(Element and text location data)
• • •

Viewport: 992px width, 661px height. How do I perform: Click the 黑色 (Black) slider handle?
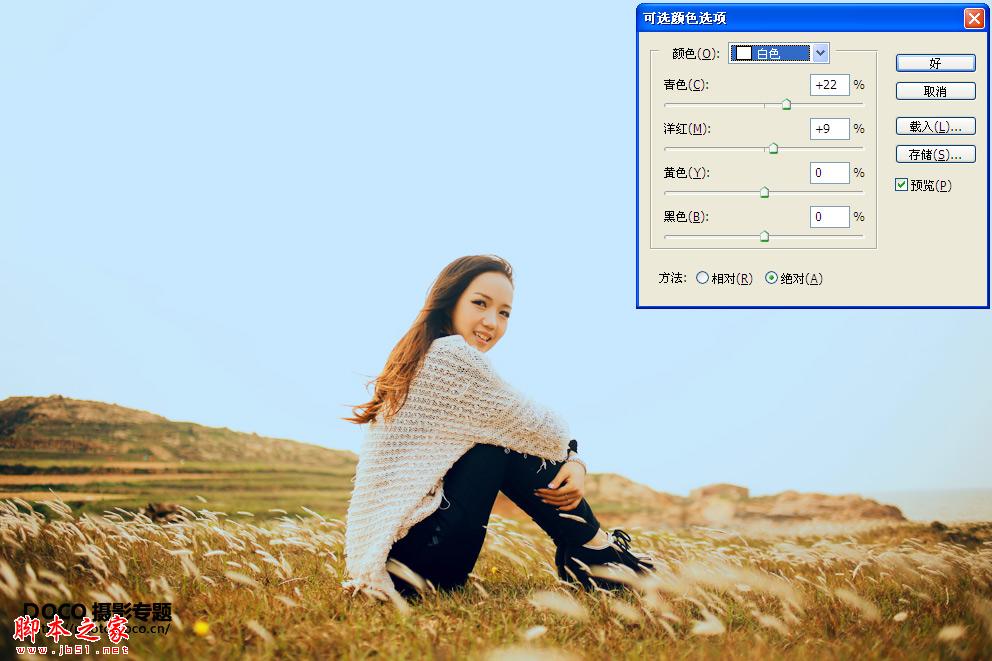pos(763,236)
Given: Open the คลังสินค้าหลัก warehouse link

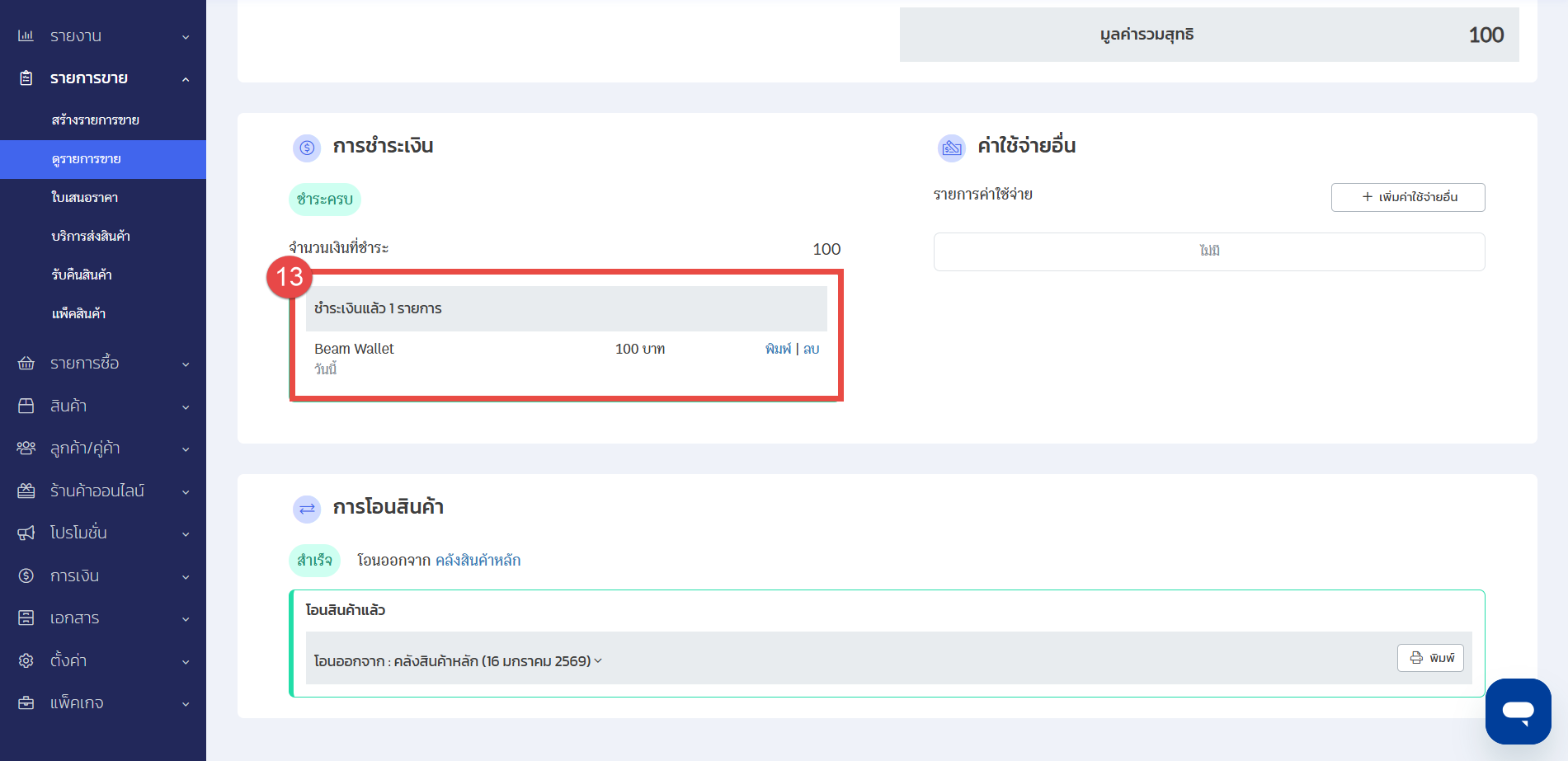Looking at the screenshot, I should 478,561.
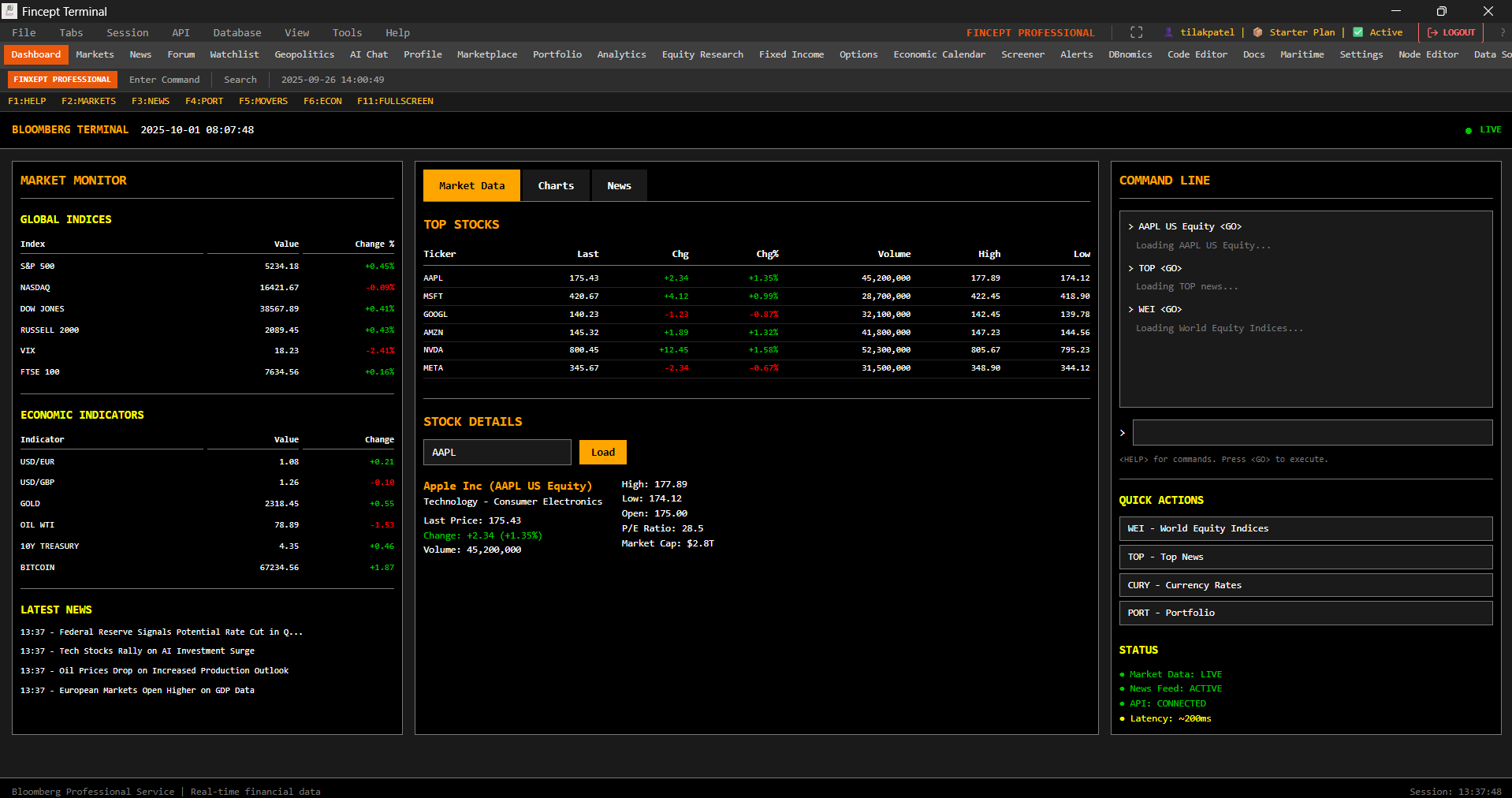
Task: Select Economic Calendar in the navigation bar
Action: 939,54
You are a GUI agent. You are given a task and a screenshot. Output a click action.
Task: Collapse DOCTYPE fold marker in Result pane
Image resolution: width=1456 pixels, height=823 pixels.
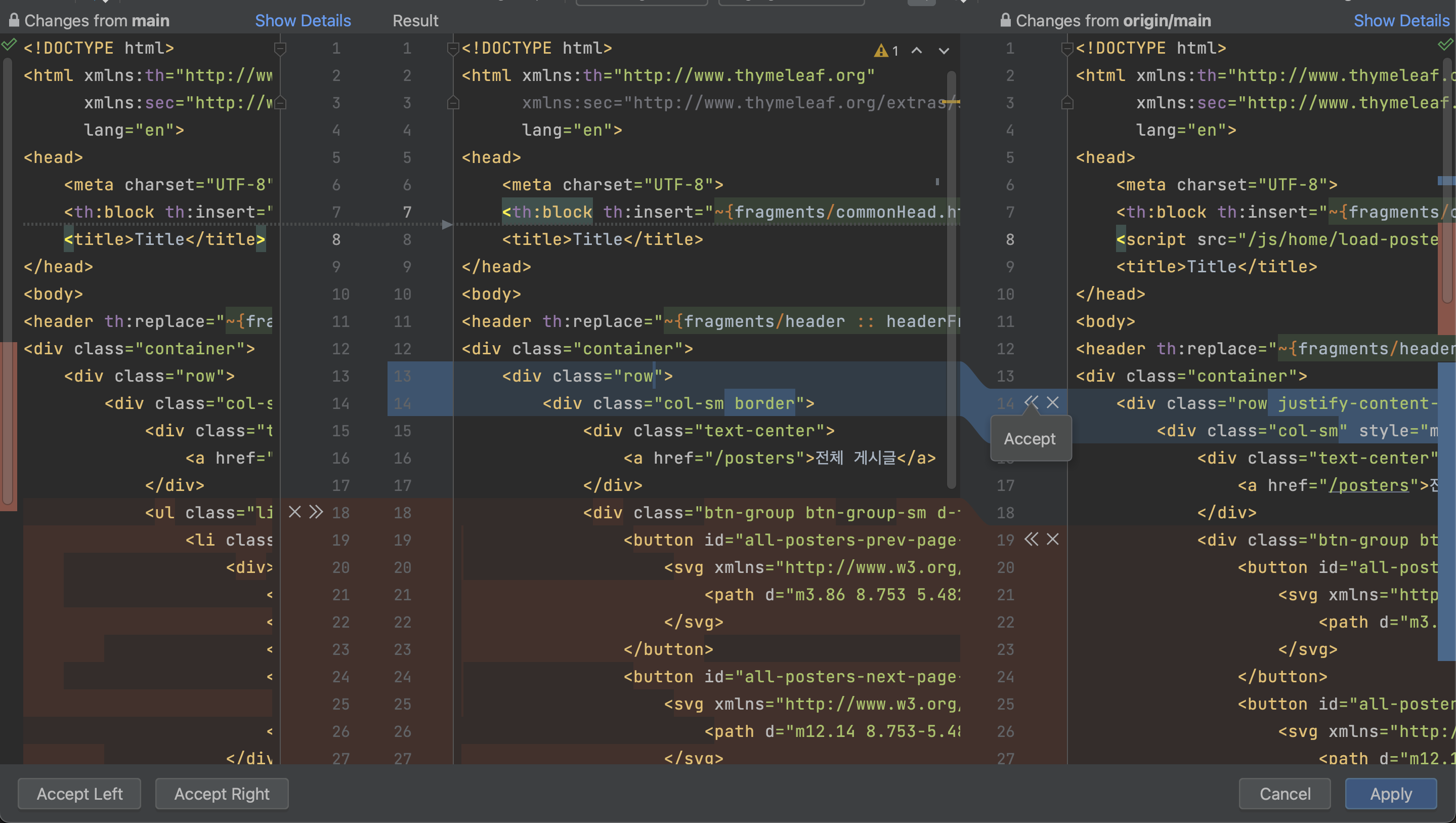(453, 49)
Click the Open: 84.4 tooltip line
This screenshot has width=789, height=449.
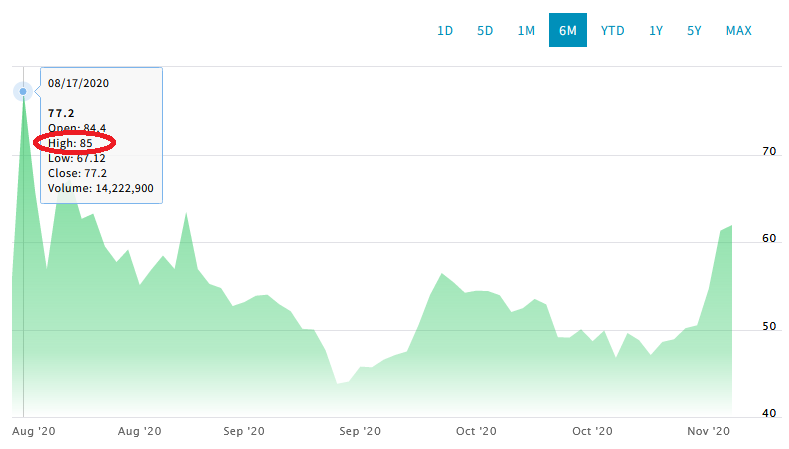coord(78,128)
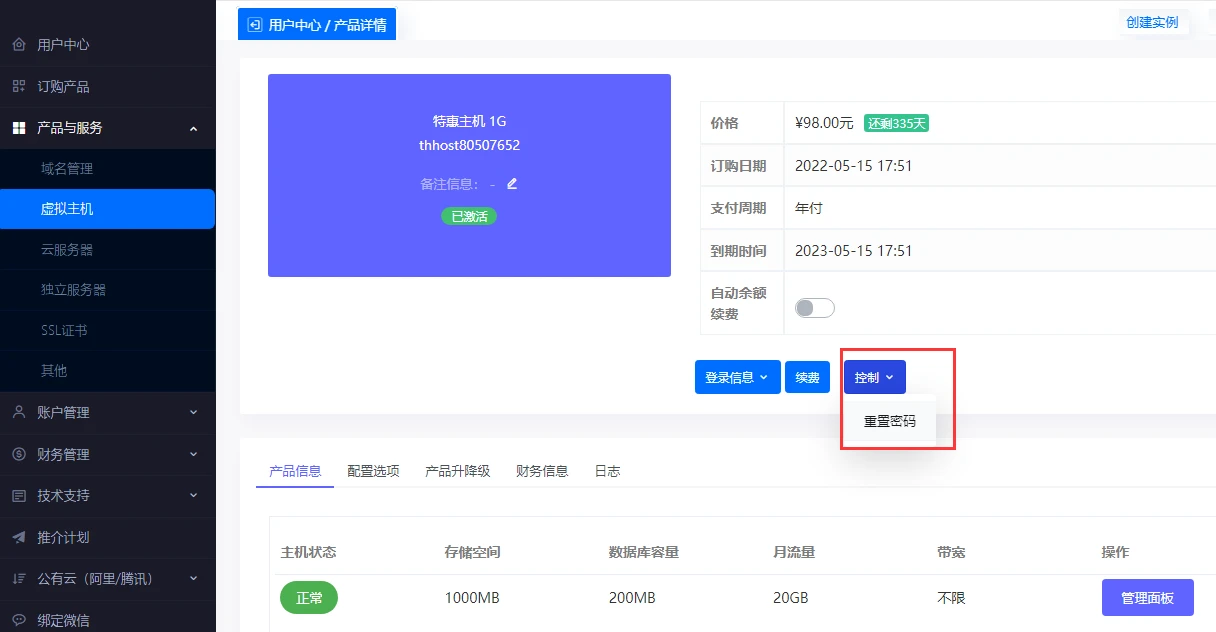Click the pencil icon beside 备注信息
The width and height of the screenshot is (1216, 632).
coord(513,184)
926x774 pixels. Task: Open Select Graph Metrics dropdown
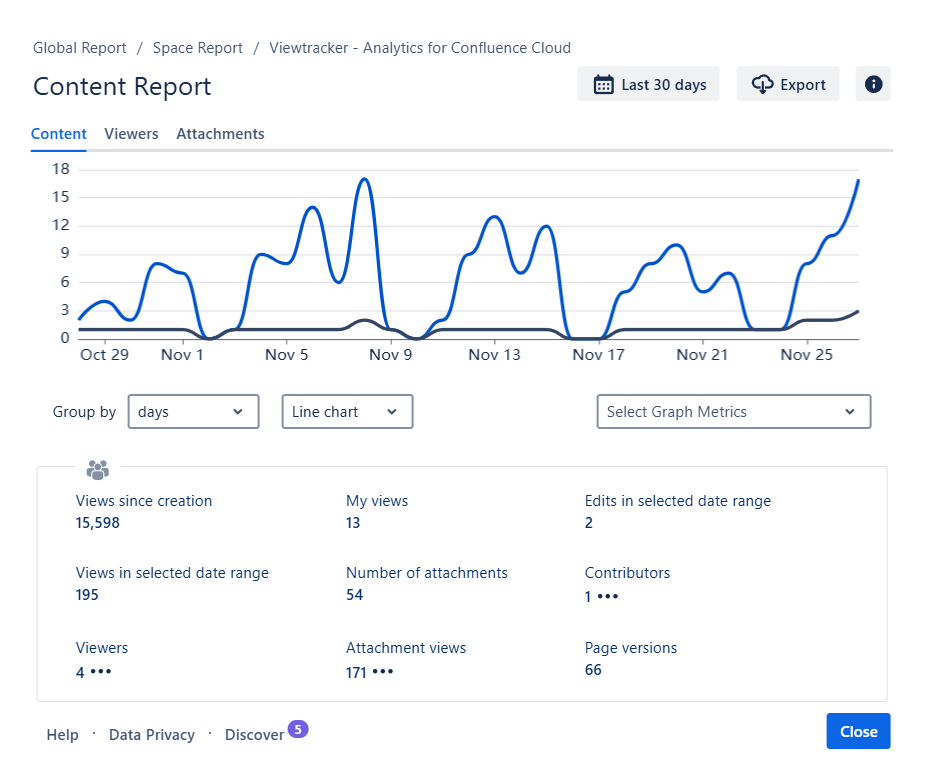(733, 412)
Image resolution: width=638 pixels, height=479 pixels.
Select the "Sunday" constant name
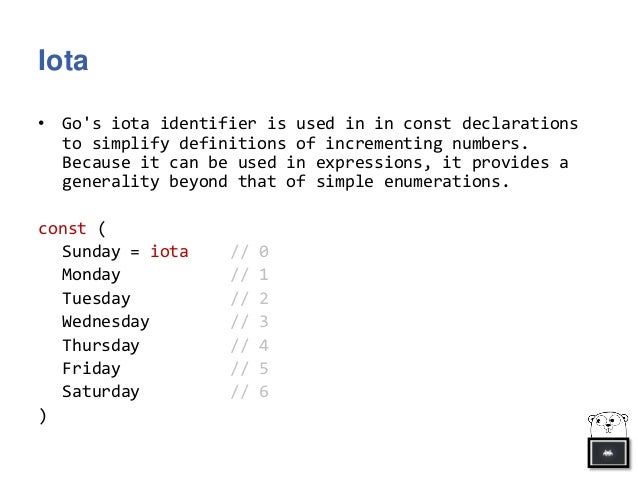point(91,251)
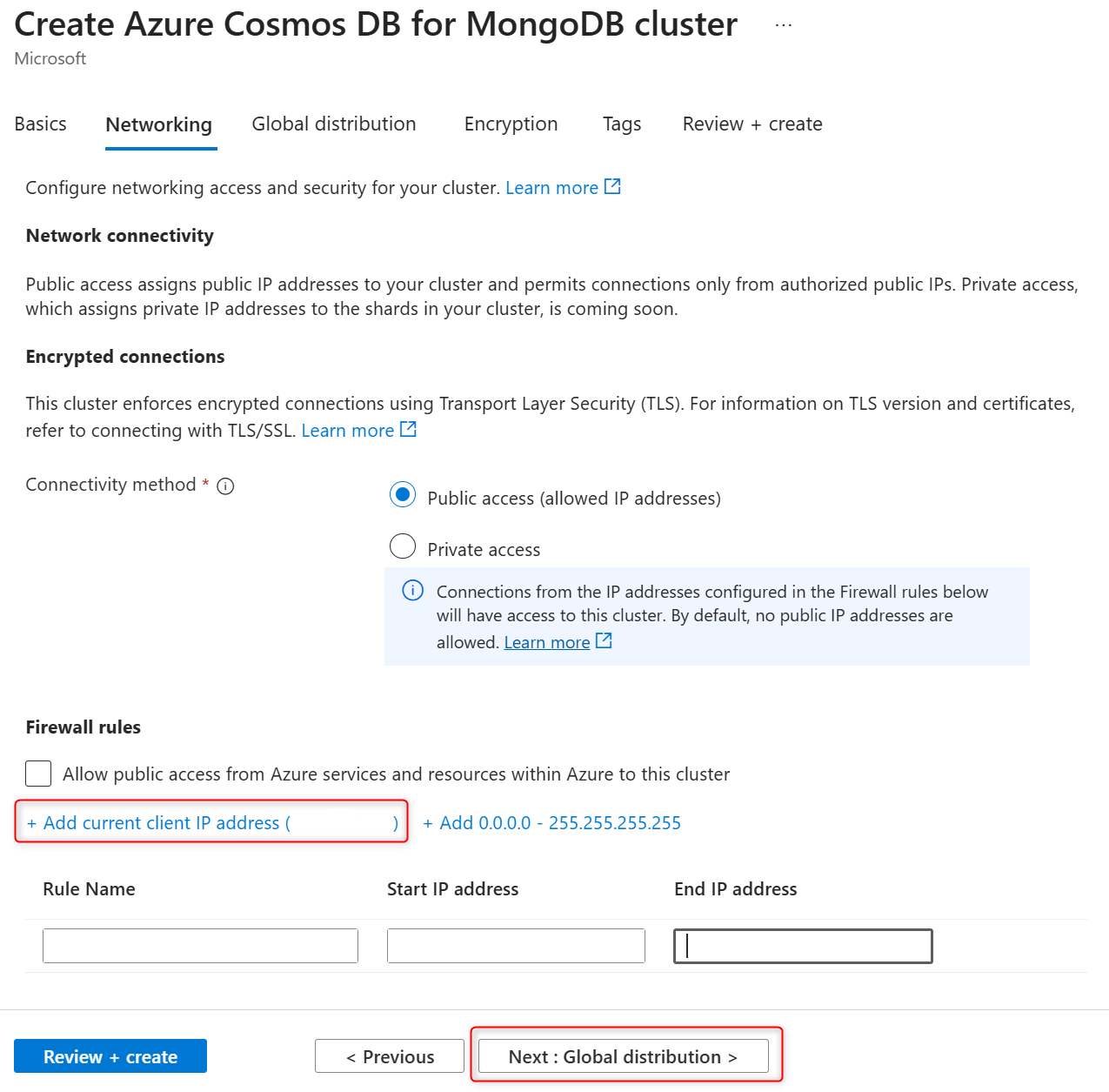Screen dimensions: 1109x1092
Task: Click external link icon beside top Learn more
Action: click(x=612, y=187)
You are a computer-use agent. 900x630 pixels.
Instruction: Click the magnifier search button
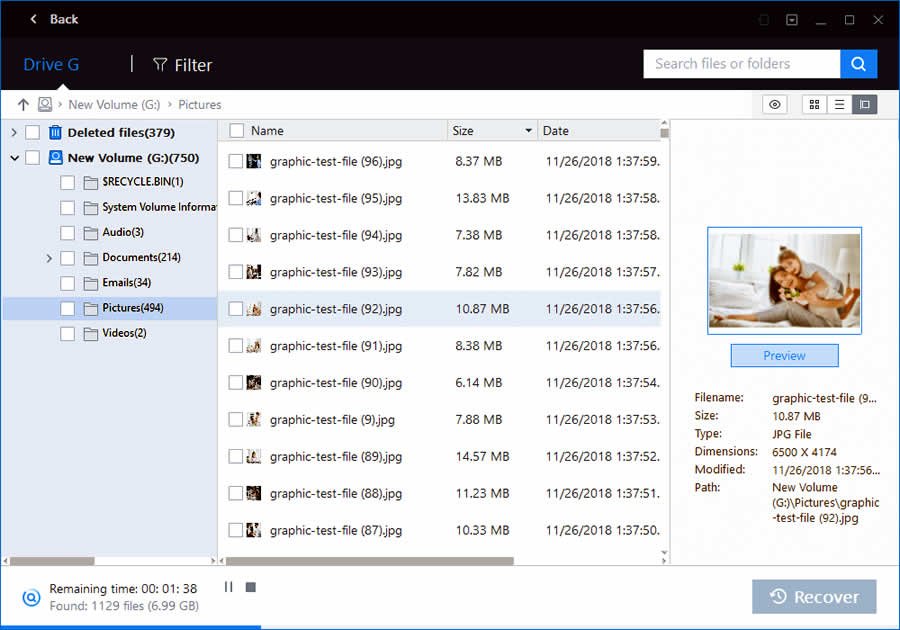tap(858, 64)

• • •

• **SET EXERCISE**: Put every line of the material above into a numbered list, leaving out the blank lines and the pictures.

• **EXERCISE RESPONSE**:
1. Viewport: 992px width, 661px height. How do I perform: Click the 黑色 (Black) slider handle?
2. pos(763,236)
3. Given: Open the คลังสินค้าหลัก warehouse link
4. Looking at the screenshot, I should 478,561.
5. Task: Select Economic Calendar in the navigation bar
6. Action: 939,54
7. You are a GUI agent. You are given a task and a screenshot. Output a click action.
8. Task: Collapse DOCTYPE fold marker in Result pane
9. Image resolution: width=1456 pixels, height=823 pixels.
10. (453, 49)
11. Click the Open: 84.4 tooltip line
12. This screenshot has width=789, height=449.
13. coord(78,128)
14. Click the pencil icon beside 备注信息
15. The width and height of the screenshot is (1216, 632).
16. coord(513,184)
17. 926x774 pixels. Task: Open Select Graph Metrics dropdown
18. (733, 412)
19. Image resolution: width=638 pixels, height=479 pixels.
20. Select the "Sunday" constant name
21. point(91,251)
22. Screen dimensions: 1109x1092
23. Task: Click external link icon beside top Learn more
24. Action: click(x=612, y=187)
25. You are a computer-use agent. 900x630 pixels.
26. Instruction: Click the magnifier search button
27. tap(858, 64)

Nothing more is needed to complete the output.